We cover content marketing extensively in this guide.
Mistake #10 – Hiring the Wrong SEO Agency
It’s almost always better to hire an SEO agency than to try to do the promotion on your own, but choosing the wrong agency can be even worse. We recently discussed 20 questions to ask an SEO agency before working with them, and here are a few takeaways from that post:
- A firm should have some contingency plan or compensation if they fail to provide results or drag you through a penalty.
- The firm should have some unique selling proposition that sets them apart from other SEOs.
- They should be transparent with you and the SEO community about how they do business.
- They should rely primarily on tactics and strategies that will work no matter how much the search engines change.
- It should be clear how they plan to make you an industry authority when they, as SEOs, are not experts in your industry.
- They should have strong outreach and relationship building skills.
- They should share results of previous successes.
- You should play an important part in the process.
Check out the link above to learn more.

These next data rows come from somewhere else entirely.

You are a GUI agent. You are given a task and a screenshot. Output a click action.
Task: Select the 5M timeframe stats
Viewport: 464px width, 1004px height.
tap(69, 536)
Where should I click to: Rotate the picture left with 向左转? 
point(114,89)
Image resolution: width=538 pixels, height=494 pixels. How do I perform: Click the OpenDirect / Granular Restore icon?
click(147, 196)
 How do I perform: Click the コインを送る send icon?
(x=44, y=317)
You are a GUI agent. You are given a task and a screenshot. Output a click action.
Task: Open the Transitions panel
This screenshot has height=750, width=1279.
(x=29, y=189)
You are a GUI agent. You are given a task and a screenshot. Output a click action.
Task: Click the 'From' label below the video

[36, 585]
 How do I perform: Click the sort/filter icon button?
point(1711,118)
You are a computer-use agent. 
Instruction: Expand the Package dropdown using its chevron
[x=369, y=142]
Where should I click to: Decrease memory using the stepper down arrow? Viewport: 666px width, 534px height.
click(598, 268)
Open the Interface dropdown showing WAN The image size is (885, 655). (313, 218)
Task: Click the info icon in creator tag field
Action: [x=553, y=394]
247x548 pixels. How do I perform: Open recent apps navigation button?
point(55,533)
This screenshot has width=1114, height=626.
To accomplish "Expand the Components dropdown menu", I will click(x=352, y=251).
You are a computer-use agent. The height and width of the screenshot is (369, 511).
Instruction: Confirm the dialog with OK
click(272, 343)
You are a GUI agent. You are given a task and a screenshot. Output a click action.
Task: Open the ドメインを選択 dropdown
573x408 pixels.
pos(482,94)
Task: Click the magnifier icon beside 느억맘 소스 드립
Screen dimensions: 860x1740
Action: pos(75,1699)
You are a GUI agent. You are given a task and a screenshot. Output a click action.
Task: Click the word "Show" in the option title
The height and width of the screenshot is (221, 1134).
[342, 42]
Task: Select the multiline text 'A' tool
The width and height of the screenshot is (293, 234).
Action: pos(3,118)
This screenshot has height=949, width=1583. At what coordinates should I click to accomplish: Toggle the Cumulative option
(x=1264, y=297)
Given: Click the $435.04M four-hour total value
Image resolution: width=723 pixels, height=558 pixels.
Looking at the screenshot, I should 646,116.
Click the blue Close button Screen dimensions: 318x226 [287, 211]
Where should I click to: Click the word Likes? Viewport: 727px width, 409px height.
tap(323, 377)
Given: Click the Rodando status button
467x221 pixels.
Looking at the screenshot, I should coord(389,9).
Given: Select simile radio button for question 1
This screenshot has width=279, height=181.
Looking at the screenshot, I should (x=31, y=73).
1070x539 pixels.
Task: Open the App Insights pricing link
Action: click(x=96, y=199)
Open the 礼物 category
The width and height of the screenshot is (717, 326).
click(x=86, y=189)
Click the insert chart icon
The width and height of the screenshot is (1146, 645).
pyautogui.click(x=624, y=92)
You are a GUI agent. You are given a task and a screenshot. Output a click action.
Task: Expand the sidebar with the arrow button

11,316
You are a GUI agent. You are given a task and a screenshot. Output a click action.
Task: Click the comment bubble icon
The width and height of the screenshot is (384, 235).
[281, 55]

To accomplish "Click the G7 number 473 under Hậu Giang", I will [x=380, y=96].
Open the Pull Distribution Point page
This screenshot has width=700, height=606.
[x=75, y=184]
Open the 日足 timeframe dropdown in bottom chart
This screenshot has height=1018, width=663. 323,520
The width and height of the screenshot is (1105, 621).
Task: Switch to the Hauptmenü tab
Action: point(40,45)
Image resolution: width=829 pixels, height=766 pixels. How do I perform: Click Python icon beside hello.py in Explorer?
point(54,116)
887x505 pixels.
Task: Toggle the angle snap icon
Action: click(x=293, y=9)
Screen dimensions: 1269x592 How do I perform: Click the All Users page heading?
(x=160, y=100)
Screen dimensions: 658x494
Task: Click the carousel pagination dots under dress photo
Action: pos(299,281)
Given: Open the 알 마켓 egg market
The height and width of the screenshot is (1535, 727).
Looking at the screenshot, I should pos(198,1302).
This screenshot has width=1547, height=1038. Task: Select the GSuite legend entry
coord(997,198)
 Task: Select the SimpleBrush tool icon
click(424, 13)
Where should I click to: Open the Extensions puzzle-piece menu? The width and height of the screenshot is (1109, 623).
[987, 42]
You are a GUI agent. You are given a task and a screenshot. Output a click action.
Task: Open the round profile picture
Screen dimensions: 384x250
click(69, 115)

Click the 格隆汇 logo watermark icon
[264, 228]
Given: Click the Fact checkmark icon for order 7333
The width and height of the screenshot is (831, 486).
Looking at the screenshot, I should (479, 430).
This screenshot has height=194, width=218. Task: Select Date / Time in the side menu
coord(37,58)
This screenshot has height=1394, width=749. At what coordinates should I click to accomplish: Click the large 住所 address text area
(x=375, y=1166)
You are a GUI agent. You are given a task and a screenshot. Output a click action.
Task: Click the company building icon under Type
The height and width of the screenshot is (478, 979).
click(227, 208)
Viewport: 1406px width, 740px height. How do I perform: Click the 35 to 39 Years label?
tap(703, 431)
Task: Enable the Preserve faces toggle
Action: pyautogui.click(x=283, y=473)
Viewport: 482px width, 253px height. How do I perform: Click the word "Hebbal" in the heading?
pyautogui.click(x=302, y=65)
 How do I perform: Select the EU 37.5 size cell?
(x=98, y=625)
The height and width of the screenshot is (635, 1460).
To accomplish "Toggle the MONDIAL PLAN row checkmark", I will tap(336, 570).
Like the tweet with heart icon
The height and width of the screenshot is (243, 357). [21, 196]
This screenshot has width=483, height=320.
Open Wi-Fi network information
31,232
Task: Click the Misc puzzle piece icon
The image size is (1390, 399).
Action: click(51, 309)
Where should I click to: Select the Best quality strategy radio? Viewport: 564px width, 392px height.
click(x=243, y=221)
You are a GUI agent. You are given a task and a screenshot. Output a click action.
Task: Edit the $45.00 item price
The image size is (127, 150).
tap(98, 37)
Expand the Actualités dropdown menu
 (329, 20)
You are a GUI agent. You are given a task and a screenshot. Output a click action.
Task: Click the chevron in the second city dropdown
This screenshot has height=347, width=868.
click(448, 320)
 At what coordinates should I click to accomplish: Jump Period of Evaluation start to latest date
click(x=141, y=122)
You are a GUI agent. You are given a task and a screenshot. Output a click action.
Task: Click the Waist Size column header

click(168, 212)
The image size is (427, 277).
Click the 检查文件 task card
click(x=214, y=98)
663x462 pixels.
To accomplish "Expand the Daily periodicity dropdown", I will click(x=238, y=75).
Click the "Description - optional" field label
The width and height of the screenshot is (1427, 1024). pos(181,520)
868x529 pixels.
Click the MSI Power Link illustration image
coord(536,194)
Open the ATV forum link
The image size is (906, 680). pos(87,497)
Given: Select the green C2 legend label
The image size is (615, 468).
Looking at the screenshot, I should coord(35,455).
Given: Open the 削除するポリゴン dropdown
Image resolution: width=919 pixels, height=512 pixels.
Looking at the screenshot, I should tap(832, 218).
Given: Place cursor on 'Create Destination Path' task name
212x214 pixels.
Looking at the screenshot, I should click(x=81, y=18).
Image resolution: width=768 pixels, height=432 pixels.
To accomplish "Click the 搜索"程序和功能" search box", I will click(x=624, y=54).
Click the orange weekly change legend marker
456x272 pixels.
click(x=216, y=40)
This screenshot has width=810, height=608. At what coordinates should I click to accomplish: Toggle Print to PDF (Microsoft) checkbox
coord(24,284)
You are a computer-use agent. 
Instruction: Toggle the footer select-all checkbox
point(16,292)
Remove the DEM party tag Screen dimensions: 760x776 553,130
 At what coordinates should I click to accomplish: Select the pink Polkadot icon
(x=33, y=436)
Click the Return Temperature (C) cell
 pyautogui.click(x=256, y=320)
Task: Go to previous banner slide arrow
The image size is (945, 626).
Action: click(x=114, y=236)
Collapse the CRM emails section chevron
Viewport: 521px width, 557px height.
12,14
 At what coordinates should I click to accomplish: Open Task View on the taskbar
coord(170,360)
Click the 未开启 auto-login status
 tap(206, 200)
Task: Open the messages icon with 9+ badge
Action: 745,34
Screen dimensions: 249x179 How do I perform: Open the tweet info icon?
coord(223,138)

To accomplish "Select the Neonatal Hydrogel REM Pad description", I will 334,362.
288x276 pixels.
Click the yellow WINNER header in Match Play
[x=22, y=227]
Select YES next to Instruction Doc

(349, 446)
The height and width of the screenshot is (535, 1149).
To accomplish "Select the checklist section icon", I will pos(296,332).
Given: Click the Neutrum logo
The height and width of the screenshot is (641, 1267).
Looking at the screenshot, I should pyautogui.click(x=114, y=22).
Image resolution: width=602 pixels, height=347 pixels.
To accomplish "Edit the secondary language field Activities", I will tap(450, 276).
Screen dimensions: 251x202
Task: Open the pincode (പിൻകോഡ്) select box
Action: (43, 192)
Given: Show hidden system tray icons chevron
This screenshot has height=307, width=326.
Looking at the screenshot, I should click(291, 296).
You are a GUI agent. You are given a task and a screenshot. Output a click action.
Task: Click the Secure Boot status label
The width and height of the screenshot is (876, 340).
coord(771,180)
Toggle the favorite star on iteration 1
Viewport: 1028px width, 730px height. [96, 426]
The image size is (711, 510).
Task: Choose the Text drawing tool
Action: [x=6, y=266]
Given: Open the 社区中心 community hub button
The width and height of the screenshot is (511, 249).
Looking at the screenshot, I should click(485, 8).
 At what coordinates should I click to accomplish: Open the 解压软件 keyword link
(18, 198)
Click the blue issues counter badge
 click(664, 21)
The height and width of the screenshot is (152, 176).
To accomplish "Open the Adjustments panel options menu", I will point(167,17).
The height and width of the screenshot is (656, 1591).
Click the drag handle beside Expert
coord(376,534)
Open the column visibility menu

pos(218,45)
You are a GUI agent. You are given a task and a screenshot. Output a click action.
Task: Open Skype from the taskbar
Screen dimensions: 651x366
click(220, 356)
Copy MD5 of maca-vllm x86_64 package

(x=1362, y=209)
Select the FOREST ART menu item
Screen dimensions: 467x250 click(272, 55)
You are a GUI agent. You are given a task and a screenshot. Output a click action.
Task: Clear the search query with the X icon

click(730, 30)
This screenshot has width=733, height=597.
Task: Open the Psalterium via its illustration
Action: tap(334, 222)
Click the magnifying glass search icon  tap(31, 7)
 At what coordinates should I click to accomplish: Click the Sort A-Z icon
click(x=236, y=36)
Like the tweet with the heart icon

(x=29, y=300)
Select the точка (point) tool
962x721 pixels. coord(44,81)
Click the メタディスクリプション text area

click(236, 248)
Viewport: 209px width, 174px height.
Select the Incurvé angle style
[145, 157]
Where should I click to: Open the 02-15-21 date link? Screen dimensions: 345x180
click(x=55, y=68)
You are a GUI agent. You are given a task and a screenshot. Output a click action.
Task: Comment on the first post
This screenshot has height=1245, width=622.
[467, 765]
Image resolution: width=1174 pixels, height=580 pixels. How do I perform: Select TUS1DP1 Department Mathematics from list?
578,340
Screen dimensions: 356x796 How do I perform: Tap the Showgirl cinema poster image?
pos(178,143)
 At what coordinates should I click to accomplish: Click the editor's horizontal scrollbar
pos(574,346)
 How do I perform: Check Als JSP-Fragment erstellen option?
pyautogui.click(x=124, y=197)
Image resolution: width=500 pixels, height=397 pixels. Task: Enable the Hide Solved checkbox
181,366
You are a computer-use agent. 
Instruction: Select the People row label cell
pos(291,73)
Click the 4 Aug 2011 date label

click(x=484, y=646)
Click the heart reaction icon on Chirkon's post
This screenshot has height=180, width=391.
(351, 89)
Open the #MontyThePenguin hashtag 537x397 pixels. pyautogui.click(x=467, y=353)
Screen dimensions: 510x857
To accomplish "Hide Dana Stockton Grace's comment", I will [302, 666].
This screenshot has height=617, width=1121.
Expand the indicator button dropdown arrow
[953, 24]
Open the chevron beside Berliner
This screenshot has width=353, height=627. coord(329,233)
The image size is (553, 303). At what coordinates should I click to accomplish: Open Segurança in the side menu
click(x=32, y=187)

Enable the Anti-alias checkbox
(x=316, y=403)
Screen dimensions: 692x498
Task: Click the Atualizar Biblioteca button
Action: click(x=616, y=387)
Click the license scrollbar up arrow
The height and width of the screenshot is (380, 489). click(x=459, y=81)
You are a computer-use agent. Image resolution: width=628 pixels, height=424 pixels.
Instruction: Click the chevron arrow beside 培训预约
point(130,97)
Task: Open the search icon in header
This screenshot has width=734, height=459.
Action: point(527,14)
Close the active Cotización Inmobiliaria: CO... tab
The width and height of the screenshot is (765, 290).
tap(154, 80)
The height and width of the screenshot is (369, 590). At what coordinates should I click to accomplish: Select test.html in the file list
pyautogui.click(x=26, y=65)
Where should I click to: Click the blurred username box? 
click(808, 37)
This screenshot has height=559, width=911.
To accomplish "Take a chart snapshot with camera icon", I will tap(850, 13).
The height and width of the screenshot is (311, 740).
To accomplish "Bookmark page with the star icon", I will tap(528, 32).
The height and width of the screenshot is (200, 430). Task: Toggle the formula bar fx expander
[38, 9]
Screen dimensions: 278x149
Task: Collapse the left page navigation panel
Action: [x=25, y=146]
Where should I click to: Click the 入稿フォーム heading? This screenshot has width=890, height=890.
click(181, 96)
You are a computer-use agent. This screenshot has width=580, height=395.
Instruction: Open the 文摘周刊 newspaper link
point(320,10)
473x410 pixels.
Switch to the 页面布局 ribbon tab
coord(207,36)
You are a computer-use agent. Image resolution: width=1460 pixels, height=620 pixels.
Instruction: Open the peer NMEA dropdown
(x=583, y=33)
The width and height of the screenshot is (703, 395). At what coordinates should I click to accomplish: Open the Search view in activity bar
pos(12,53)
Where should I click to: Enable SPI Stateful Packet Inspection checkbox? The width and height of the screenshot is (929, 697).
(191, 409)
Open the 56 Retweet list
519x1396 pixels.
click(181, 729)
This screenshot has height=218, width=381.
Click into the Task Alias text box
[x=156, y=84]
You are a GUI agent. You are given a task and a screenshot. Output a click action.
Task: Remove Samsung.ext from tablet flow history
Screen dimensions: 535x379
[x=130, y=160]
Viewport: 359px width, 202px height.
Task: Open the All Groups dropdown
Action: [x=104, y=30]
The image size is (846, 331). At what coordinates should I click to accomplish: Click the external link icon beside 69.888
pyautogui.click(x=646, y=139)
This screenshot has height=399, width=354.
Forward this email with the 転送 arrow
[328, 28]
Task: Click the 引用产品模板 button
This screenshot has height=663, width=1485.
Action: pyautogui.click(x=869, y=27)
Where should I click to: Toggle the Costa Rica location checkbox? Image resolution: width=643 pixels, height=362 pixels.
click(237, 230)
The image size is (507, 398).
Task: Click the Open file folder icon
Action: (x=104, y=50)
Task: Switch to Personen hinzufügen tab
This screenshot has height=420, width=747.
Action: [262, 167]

The important thing to remember is that SEO done poorly can actually do more harm than good, so treat it the way you would approach an investment in the stock market.
Search optimization is a rapidly changing field, and only forward-thinking agencies can give you results that will last. Search marketing is one of few roads to cumulative, passive site traffic, and it’s well worth investing in, as long as you don’t make these rookie mistakes. Be careful who you work with and watch your back. Invest in SEO that improves your branding, strengthens your relationships, and secures your future.